──────── Text zur Prüfung

Verdacht der Vorteilsnahme: Wulff muss vor Gericht
Nächster öffentlicher Auftritt im Gerichtssaal: Der frühere Bundespräsident Christian Wulff muss sich wegen des Vorwurfs der Vorteilsnahme verantworten.
HANNOVER dpa | Erstmals in Deutschland muss sich ein früherer Bundespräsident vor Gericht verantworten. Wie die Deutschen Presse-Agentur und Spiegel Online übereinstimmend berichten, hat das Landgericht Hannover am Dienstag entschieden, ein Verfahren wegen Vorteilsnahme gegen Christian Wulff zuzulassen. Das Gericht hatte seine Entscheidung den Anwälten in einer 14-seitigen Stellungnahme mitgeteilt. Auf Anfrage wollte sich es sich aber zunächst nicht öffentlich zu der Entscheidung äußern.
Die Staatsanwaltschaft Hannover hatte Wulff zunächst im April wegen Bestechlichkeit angeklagt, den Filmproduzenten David Groenewold wegen Bestechung. Das Gericht stufte die Vorwürfe nun auf Vorteilsnahme und Vorteilsgewährung herunter. Während Vorteilsnahme mit einer Freiheitsstrafe von bis zu drei Jahren oder einer Geldstrafe geahndet werden kann, sieht das Strafgesetzbuch für Bestechung bis zu fünf Jahre Haft vor.
Prozessbeginn ist voraussichtlich der 1. November. Dies hatte das Gericht den Verteidigern bereits vor einigen Wochen für den Fall einer Zulassung in Aussicht gestellt. Nach dpa-Informationen sind zunächst 16 Verhandlungstage angesetzt.

────────────────
──────── Daten

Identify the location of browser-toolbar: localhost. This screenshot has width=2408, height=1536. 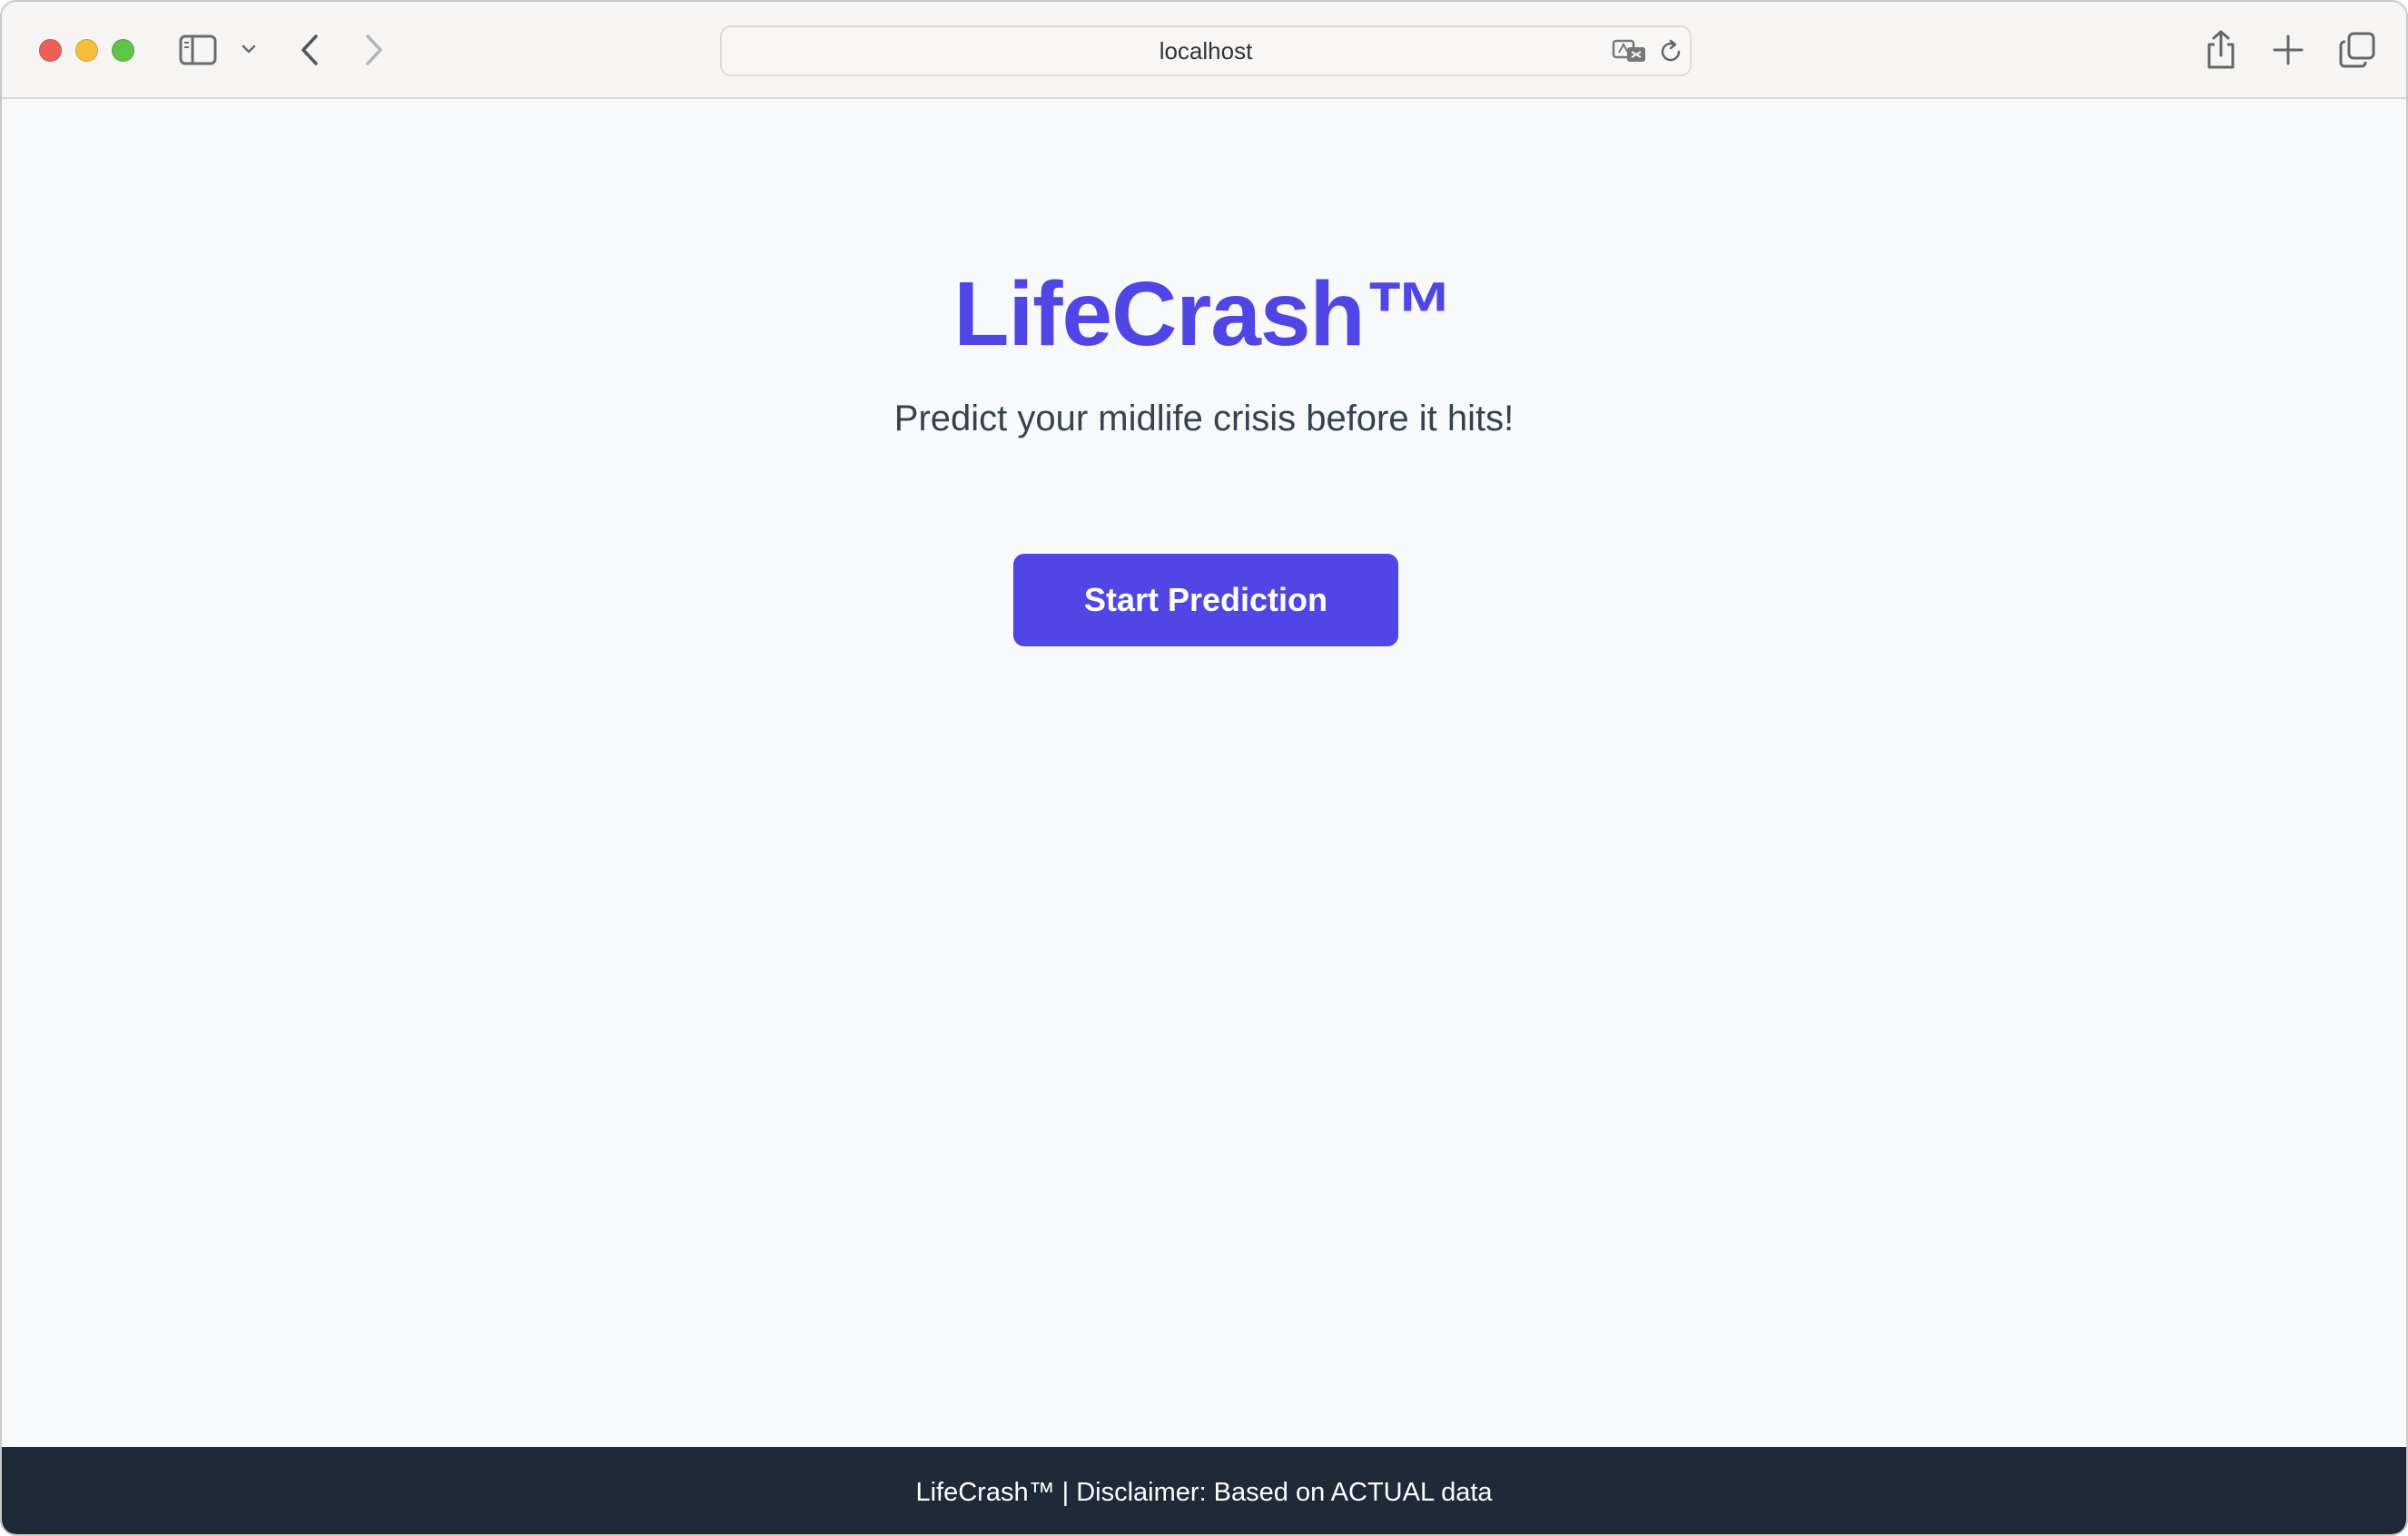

────────────────

• Aufgabenstellung
Gib den Text über das Verfahren gegen Christian Wulff von oben vollständig und wortgetreu wieder.

• Ergebnis
Verdacht der Vorteilsnahme: Wulff muss vor Gericht
Nächster öffentlicher Auftritt im Gerichtssaal: Der frühere Bundespräsident Christian Wulff muss sich wegen des Vorwurfs der Vorteilsnahme verantworten.
HANNOVER dpa | Erstmals in Deutschland muss sich ein früherer Bundespräsident vor Gericht verantworten. Wie die Deutschen Presse-Agentur und Spiegel Online übereinstimmend berichten, hat das Landgericht Hannover am Dienstag entschieden, ein Verfahren wegen Vorteilsnahme gegen Christian Wulff zuzulassen. Das Gericht hatte seine Entscheidung den Anwälten in einer 14-seitigen Stellungnahme mitgeteilt. Auf Anfrage wollte sich es sich aber zunächst nicht öffentlich zu der Entscheidung äußern.
Die Staatsanwaltschaft Hannover hatte Wulff zunächst im April wegen Bestechlichkeit angeklagt, den Filmproduzenten David Groenewold wegen Bestechung. Das Gericht stufte die Vorwürfe nun auf Vorteilsnahme und Vorteilsgewährung herunter. Während Vorteilsnahme mit einer Freiheitsstrafe von bis zu drei Jahren oder einer Geldstrafe geahndet werden kann, sieht das Strafgesetzbuch für Bestechung bis zu fünf Jahre Haft vor.
Prozessbeginn ist voraussichtlich der 1. November. Dies hatte das Gericht den Verteidigern bereits vor einigen Wochen für den Fall einer Zulassung in Aussicht gestellt. Nach dpa-Informationen sind zunächst 16 Verhandlungstage angesetzt.